■ Постановка задачи
Выведите дословно фрагмент исходного текста от слов «Мудрец сетовал на» до слов «Космос – облагородиться.» включительно.

■ Исходный текст
════════

Дело это, понятно, не только земного масштаба. А больше – космического. Если угодно – астрофизического, когда границы затеянного выпирают далеко за обозримый горизонт, уносясь к бесконечным звездам. И «общему делу» уже тесен человек как таковой, его усовершенствование вплоть до нескончаемости. «Делу» нужна Вселенная в целом. Ибо без преобразовательной деятельности человека она пропадет. Звезды застынут, как толкует физика. Скажем, – тоже второе начало термодинамики. Дабы космос «согреть» – потребно человеческое дыхание. Цивилизация. Разум. И – смертный приговор физиков для остывающей Вселенной может быть оспорен. Отменен. Надо лишь, как увещевал Федоров, навалиться всем миром. Даже больше, чем всем: миром по ту сторону жизни и по эту. Короче – стереть между этими мирами грань.
Мудрец сетовал на неродственность и небратство. Всё раздираемо противоречиями. Кипит вражда и грохочут войны. Причины – больше природные. Те, что сотворены нерегулируемым космическим хаосом и отпечатком легли на род людской. Посему – природе, космосу нужен опытный поводырь. Дабы те перестали искушать несовершенных человеков: ссорить их и вводить в гнев. Несовершенства, таким образом, должны улечься. Люди – поумнеть. Космос – облагородиться.
Русский космизм, званный в этот мир "первым" Гагариным – философом Николаем Федоровым – взял на себя роль пастора звезд и галактик. Духовника квазаров, пульсаров и черных дыр. Планет – в частности. Земли – в том числе. Всего, на что падает взгляд в верх. Туда, где человеку дано навсегда остаться самим собой. То есть – творимым и творцом.
Пушкин и Гончарова
Если весь мир воспринимает Пушкина через сияющий хрусталь его божественных стихов, то есть место на карте, где угол зрения на творчество гения слегка смещен и несколько размыт вуалью его обворожительной супруги.

════════

■ Фрагмент данных
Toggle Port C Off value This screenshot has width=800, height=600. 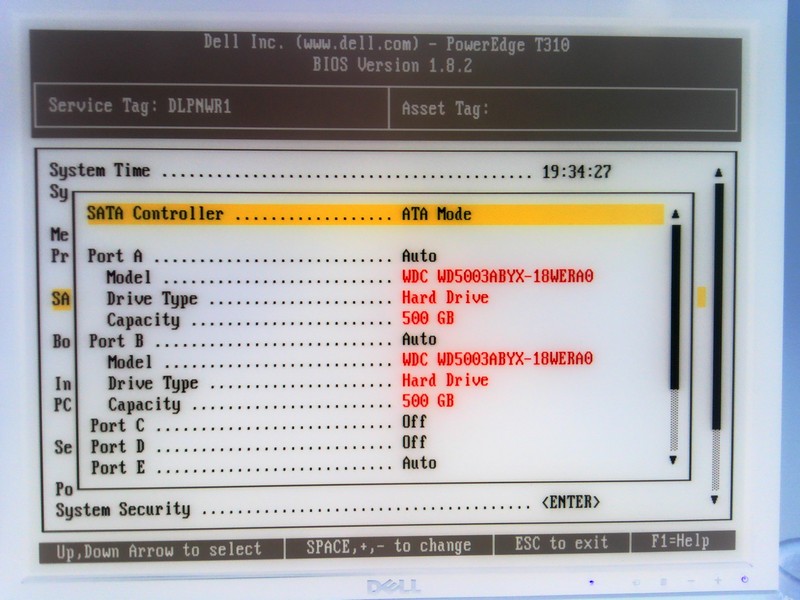[414, 422]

════════

■ Результат
Мудрец сетовал на неродственность и небратство. Всё раздираемо противоречиями. Кипит вражда и грохочут войны. Причины – больше природные. Те, что сотворены нерегулируемым космическим хаосом и отпечатком легли на род людской. Посему – природе, космосу нужен опытный поводырь. Дабы те перестали искушать несовершенных человеков: ссорить их и вводить в гнев. Несовершенства, таким образом, должны улечься. Люди – поумнеть. Космос – облагородиться.